Even before American skies are open to drones flown by commercial operators, they’re already taking off with Silicon Valley innovations. Drones, also known as unmanned aerial vehicle (UAV) are just about everywhere these days and may someday even be commercially available to deliver your beer, medicine, pizza, books. It’s not just that, they’ll also travel to places where humans may find it a little difficult to carry out certain tasks such as mapping the environment or natural disasters, tracking wildlife and even studying other planets. Much as technology, when a drone breaks or is lost, it turns into nothing except trash.

A new biological drone can grow by itself, even in the remotest locations to do its job, and then melt into a safe puddle of sugar if it ever gets lost.

The shell of the drone is made from a mushroom-like material called mycelium and cellulose, the vegetative part of the mushroom is coated with protein that is used to make wasp nests waterproof. The mushroom material turned out to be appropriate for flying. "Mushroom materials are inherently lightweight, biodegradable, and the strength to weight ratio of the material was preferable for this application," says Melissa Jacobsen from Ecovative, the organization that helped the students build the chassis.

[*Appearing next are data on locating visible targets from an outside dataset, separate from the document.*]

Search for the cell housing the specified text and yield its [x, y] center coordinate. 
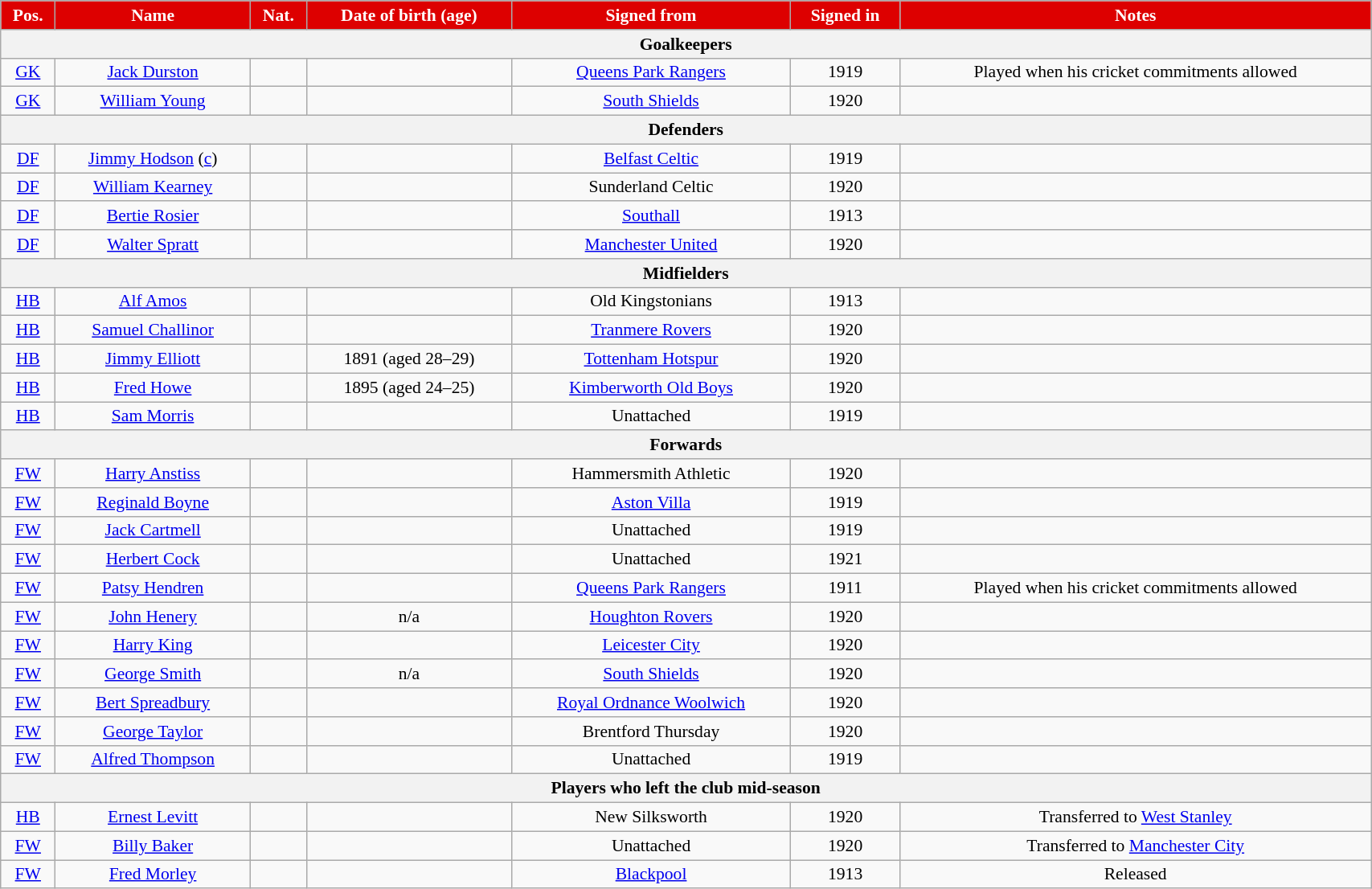
Leicester City [651, 645]
1891 (aged 28–29) [408, 359]
Southall [651, 216]
1911 [845, 588]
Kimberworth Old Boys [651, 387]
George Taylor [153, 731]
Old Kingstonians [651, 301]
Samuel Challinor [153, 330]
Transferred to Manchester City [1136, 846]
Signed from [651, 15]
Sam Morris [153, 416]
Hammersmith Athletic [651, 473]
Houghton Rovers [651, 616]
Royal Ordnance Woolwich [651, 702]
Forwards [686, 445]
Blackpool [651, 874]
Pos. [28, 15]
Jack Durston [153, 72]
Brentford Thursday [651, 731]
Sunderland Celtic [651, 187]
Transferred to West Stanley [1136, 817]
Players who left the club mid-season [686, 788]
Name [153, 15]
Harry King [153, 645]
Fred Morley [153, 874]
Bert Spreadbury [153, 702]
Signed in [845, 15]
Patsy Hendren [153, 588]
Ernest Levitt [153, 817]
Alf Amos [153, 301]
Fred Howe [153, 387]
1921 [845, 559]
Midfielders [686, 273]
Bertie Rosier [153, 216]
Defenders [686, 130]
Tottenham Hotspur [651, 359]
Notes [1136, 15]
Jimmy Elliott [153, 359]
Jimmy Hodson (c) [153, 158]
George Smith [153, 674]
1895 (aged 24–25) [408, 387]
Tranmere Rovers [651, 330]
Belfast Celtic [651, 158]
Released [1136, 874]
Manchester United [651, 244]
Nat. [278, 15]
Billy Baker [153, 846]
Goalkeepers [686, 44]
Herbert Cock [153, 559]
John Henery [153, 616]
New Silksworth [651, 817]
Walter Spratt [153, 244]
Harry Anstiss [153, 473]
William Young [153, 101]
Alfred Thompson [153, 760]
William Kearney [153, 187]
Aston Villa [651, 502]
Jack Cartmell [153, 530]
Reginald Boyne [153, 502]
Date of birth (age) [408, 15]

The circuit board is printed with natural silver. The majority of the materials other than a few components such as its motor is biodegradable.

Ian Hull, a sophomore at Stanford University explains, that in an event that the drone crashes in an environmentally-sensitive place, for example a coral reef, in that case it can biodegrade and it wouldn’t even affect the coral as strongly. Hull was a part of a large team of students from Brown, Spelman, and Stanford, who collaborated with scientists from NASA on the design of the prototype.

The biological drone can be sent into environment where it can be a little difficult for humans to return. For example, if we need to fly it over rapidly spreading wildfires or check into an area of nuclear meltdown, we can send in the drone and it can send back data without returning.

Despite the fact that the material would naturally biodegrade by itself, the students designed it to self-destruct. The drone won’t degrade that quickly, unless it is given a set of enzymes that can help to break it down further. A part of the project for the students was to make those enzymes that would further trigger in certain conditions such as time or impact.

The bio material is likewise perfect for space, since it can grow itself, regardless of where it is.

"The problem with trying to bring anything to space is it's expensive to take mass up there, and you want anything you bring to be easily modified," says Hull. "Instead of taking parts and backups, you can just take a tiny sample of the bacteria or fungus you need to grow something like this drone."

The automaton can additionally use bio-engineered sensors, which can help lessen weight and wipe out the requirement for electric power. Other bio-engineered cells, created from organic entities that live in extreme environments, helps to secure the automaton from high temperatures and radiation. The students deliberately precisely changed the cells so they wouldn't influence the nature's turf if the drone crashes and melts into a puddle of sugar.

The biological drone was one of this year's entries in the International Genetically Engineered Machine competition.